At school I couldn't help wondering if I suddenly appeared different to my friends and my teachers. Did some of them always know the truth anyway? Was it something in my school records? There was one other adopted child in my classes, a boy named Scott Lawrence. For some reason his status as an adopted child was never kept secret. Of course, my adoptive mother had made it perfectly clear that I was a major embarrassment for the Doctor and his clinic, and so I had to be hush-hush. My very existence was a whisper.
Now that I had been so bluntly told the truth and left with the idea that madness could sprout in my face anytime, anywhere. I was sure anyone and everyone who looked at me instantly realized what I was.
At night I would lie awake and wonder what my real mother's name was and, of course, what she looked like.
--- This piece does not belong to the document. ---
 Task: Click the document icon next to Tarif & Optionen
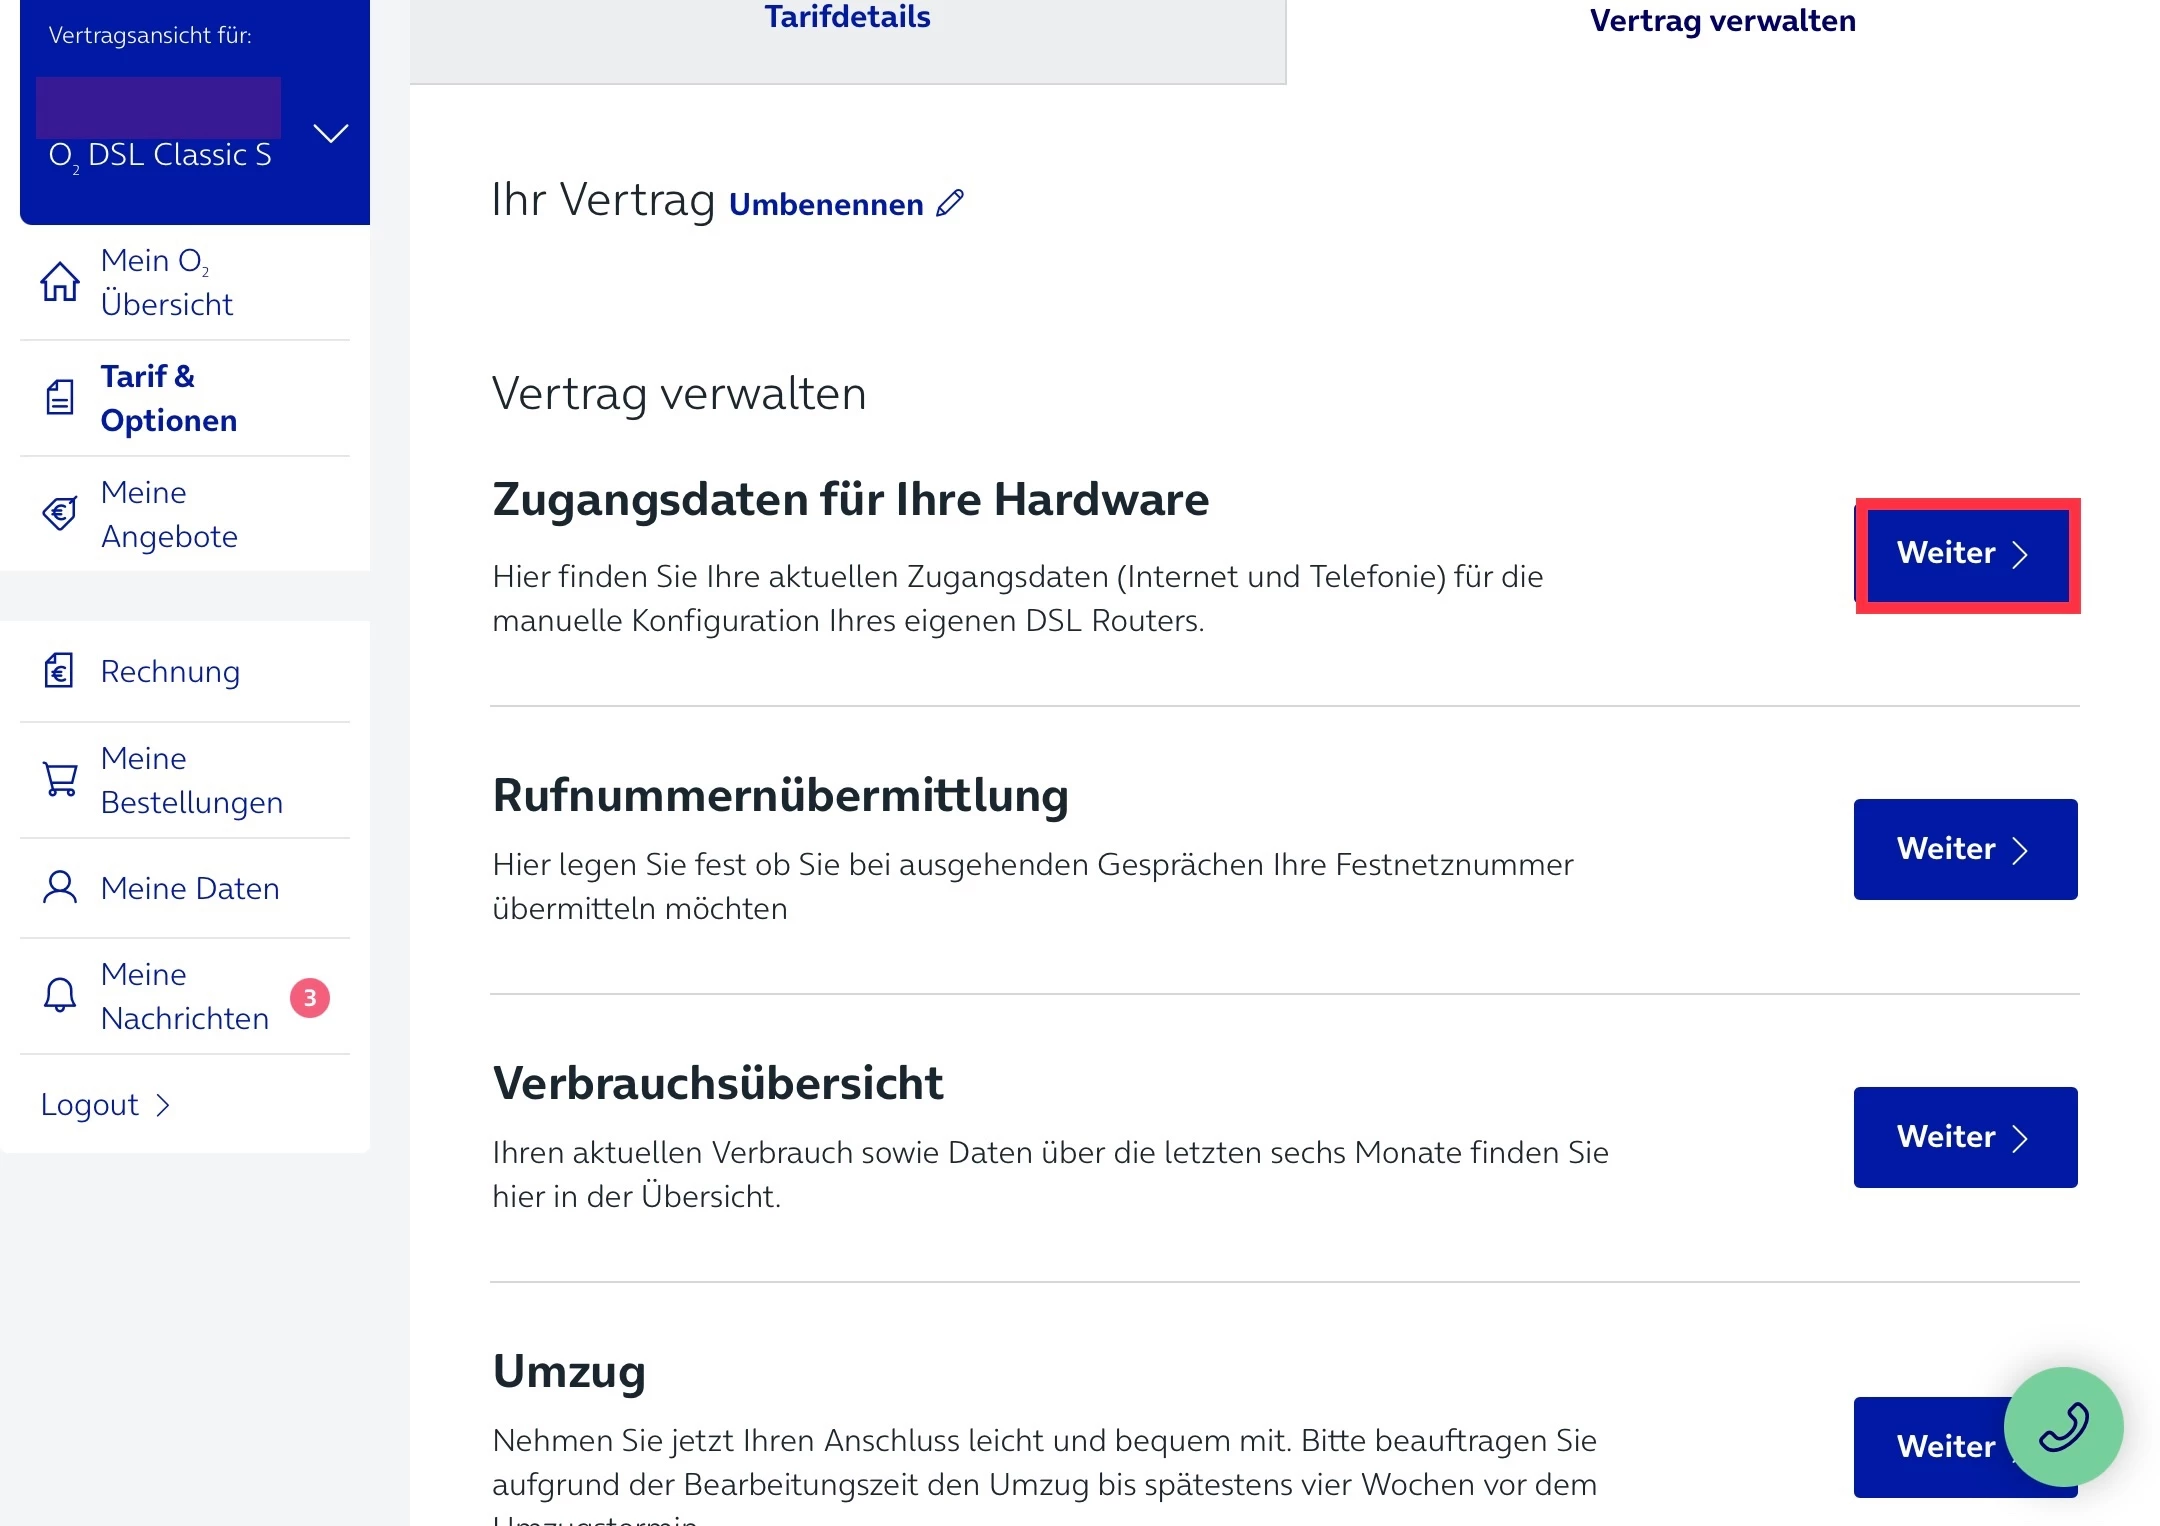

I would stare at myself in the mirror and study my eyes to see if there was someone crazy just waiting to pop out of me. And I would have terrible new nightmares about my birth.
I knew what someone in a catatonic state was like because I had wandered into the Doctor's office from time to time and looked at some of his
textbooks. I saw a picture of a woman who was catatonic. She looked like she was imprisoned in her own body. There were tubes connected to her, which was how she got food. When I asked the Doctor about it, he said sometimes people shut themselves up in their own bodies to escape from unpleasant things. They don't see or hear or even feel anything anymore.
A baby made in such a woman would grow like a plant, I thought. Her mother would not even realize she was in her until it was time for her to come out. The mother might have to be cut open and the baby taken out. Afterward, the sewed up mother wouldn't even know a baby had been there. Was that the way it had been for my real mother?
Maybe she didn't know I even existed, that a part of her was alive. She didn't name me or ever feed me-- she probably didn't so much as look at me and smile. I was just something that was, something without any history. My adoptive mother was right. I supposed. I should be very grateful for what she and the Doctor were giving me. They were giving me a name and a home.
I couldn't help but be more curious about Scott Lawrence now. What image did he have of himself? Did he wonder about his real parents, too? Did he especially wonder whether or not he had any brothers or sisters? Could I have any? Was my mother married before she went to the clinic and could she have had other children before she became mentally ill?
I couldn't really imagine Scott Lawrence being bothered by anything like this. Of all the boys in my class, he was one of the most outgoing, if not the most outgoing. There was nothing even to suggest he had any sort of inferiority complex. In fact, some of the boys thought he verged on the border of being a bully. He was hyper in class and loved to pull practical jokes on the girls, especially shy ones like me. Getting him or any of the boys in my fifth-grade class to be serious for a few minutes was as hard as keeping a fish out of water calm.
Nevertheless, one day shortly after my terrible confrontation with my adaptive mother. I decided to chance it. We had a forty-five-minute lunch hour, but most everyone gobbled down his or her food in less than fifteen minutes and then spent the rest of the lunch hour in the shady area just outside the cafeteria. Our teachers who were on lunch duty monitored it as well as the lunchroom. We were not permitted to leave the designated section of the school grounds. Outside, students could play radios or CD players if they did so at a decent volume. Ordinarily, the boys stayed apart from the girls. We would laugh at the way some of them showed off, their fooling around and roughhousing occasionally breaking out into a more serious fight.